Perhaps, the most clinically interesting, however, is the potential for rACE2 to augment the vasculoprotective effects of ACE inhibition or ARBs, in the millions of patients that take these agents, worldwide. In theory, this would be achieved by preventing feedback escape for RAS blockade or enhancing the generation of Ang 1–7, and subsequent signaling through the Mas receptor and or AT2 receptor. Certainly, ACE2 inhibition attenuates the effects of RAS blockade, both in vitro [78] and in vivo [6]. But could rACE2 make the response to conventional RAS blockade more effective or durable? The problem is that conventional RAS blockade is highly effective in animal models of vascular and renal disease, meaning that it is difficult to explore the potential for further improvements. However, chronic intravenous infusion of ANG-(1–7), or the nonpeptide mas receptor agonist, AVE-0991, are able to improve salt-induced suppression of endothelium-dependent vasodilatation in the mesenteric arteries of male Sprague-Dawley rats, and these actions are not modified by the angiotensin receptor blocker, losartan [79], suggesting that the effects of enhancing the Ang 1–7 mas axis may be beneficial, even in the setting of conventional RAS blockade. Although it enhances the generation of Ang 1–7, whether rACE2 can also provide synergistic benefits, remains to be established.
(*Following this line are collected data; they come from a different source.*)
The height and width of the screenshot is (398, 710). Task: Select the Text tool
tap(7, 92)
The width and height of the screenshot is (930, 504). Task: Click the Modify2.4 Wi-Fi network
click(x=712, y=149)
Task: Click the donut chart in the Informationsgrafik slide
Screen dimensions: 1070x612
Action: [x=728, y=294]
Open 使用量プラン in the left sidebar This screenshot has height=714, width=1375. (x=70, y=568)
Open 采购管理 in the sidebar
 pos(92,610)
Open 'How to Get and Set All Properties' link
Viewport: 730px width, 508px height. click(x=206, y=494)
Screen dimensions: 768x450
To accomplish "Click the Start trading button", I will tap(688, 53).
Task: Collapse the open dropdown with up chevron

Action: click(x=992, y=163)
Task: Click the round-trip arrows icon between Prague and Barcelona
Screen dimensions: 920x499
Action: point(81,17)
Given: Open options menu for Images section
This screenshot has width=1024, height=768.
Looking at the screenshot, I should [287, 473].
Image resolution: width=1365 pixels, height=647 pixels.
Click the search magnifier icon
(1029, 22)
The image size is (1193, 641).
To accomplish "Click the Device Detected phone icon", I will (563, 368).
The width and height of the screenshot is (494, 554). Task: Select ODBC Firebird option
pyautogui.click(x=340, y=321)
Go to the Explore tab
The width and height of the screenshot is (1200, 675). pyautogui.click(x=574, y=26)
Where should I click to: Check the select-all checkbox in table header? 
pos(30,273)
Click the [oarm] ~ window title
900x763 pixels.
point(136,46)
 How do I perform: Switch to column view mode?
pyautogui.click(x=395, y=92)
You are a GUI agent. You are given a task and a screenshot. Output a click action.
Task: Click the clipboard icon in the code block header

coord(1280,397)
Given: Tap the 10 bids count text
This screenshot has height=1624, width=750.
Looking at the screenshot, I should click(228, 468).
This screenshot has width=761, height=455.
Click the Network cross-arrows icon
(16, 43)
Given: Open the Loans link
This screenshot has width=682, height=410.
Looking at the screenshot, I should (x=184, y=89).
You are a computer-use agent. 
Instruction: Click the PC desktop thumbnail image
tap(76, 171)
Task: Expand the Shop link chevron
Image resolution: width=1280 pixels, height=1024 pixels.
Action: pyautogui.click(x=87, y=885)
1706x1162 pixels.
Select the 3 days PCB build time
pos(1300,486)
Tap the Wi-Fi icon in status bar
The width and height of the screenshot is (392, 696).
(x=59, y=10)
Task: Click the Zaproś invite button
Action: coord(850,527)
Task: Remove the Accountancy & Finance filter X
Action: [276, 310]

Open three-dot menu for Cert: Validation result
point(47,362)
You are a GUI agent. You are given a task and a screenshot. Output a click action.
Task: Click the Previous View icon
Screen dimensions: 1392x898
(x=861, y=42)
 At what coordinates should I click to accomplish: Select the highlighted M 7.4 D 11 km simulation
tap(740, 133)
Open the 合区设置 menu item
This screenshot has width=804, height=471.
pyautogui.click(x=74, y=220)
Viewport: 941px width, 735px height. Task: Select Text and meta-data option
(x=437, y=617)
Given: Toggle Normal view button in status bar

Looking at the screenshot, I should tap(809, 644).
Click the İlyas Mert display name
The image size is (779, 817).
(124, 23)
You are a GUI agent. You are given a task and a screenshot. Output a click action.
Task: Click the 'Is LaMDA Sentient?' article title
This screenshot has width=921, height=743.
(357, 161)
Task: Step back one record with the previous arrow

9. ACE2 Augmenters: A New Kind of Intervention

Rather than providing exogenous ACE2, an alternative approach for augmenting ACE2 has been to increase its endogenous expression. For example, in hypertensive SHRs, all-trans retinoic acid, which increases ACE2 expression, lowers blood pressure levels, and prevents vascular damage [80]. Unfortunately retinoic acid has broader actions that make its potential utility as a therapeutic limited. However, compounds that increase activity of ACE2 could also be beneficial as a treatment in conditions where ACE2 activity is decreased. One exemplar is xanthenone (XNT). This molecule was selected following structure-based screening on compounds that would stabilize the activated form of ACE2, thereby enhancing its catalytic efficacy [81]. In experimental studies, this compound has been shown to enhance ACE2 activity in a dose-dependent manner and significantly decreased blood pressure in both SHRs rats and wild-type WKY rats [81]. Furthermore, improvements in cardiac function and reversal of myocardial, perivascular, and renal fibrosis in the SHRs were also observed [81, 82]. XNT has also shown promise in treating pulmonary hypertension (PH). For example, in a rat model of PH, treatment with XNT was shown to reduce elevated right ventricular systolic pressure, right ventricular hypertrophy, increased pulmonary vessel wall thickness, and interstitial fibrosis [83]. In a model of thrombus formation using SHRs and WKY rats, XNT has also shown antithrombotic action, reducing platelet attachment, and reducing thrombus formation [84]. This compound will not come to clinical trials because of issues of solubility that restrict its formulation. However, other drugs of the same class may prove more suitable.

10. Conclusion

ACE2 is an integral component of the RAS. It is highly expressed in the vasculature, the kidney, lungs, and heart where its actions on peptide signals balance and offset those of ACE. Its actions appear critical in a variety of disease states, including hypertension, diabetes, ageing, renal impairment, and cardiovascular disease. ACE2 deficiency leads to modest physiological changes. However, in states of RAS activation, the loss of ACE2 appears far more important in the development and progression of disease. By contrast, augmentation of ACE2 expression, either directly with recombinant ACE2 or indirectly via agonists like XNT, may have important benefits relevant in the treatment of a range of conditions.

Acknowledgments

Research in the field of ACE2 has been supported by grants from JDRF, NHF, and Australian NHMRC. Dr. C. Tikellis is supported by a JDRF CDA fellowship.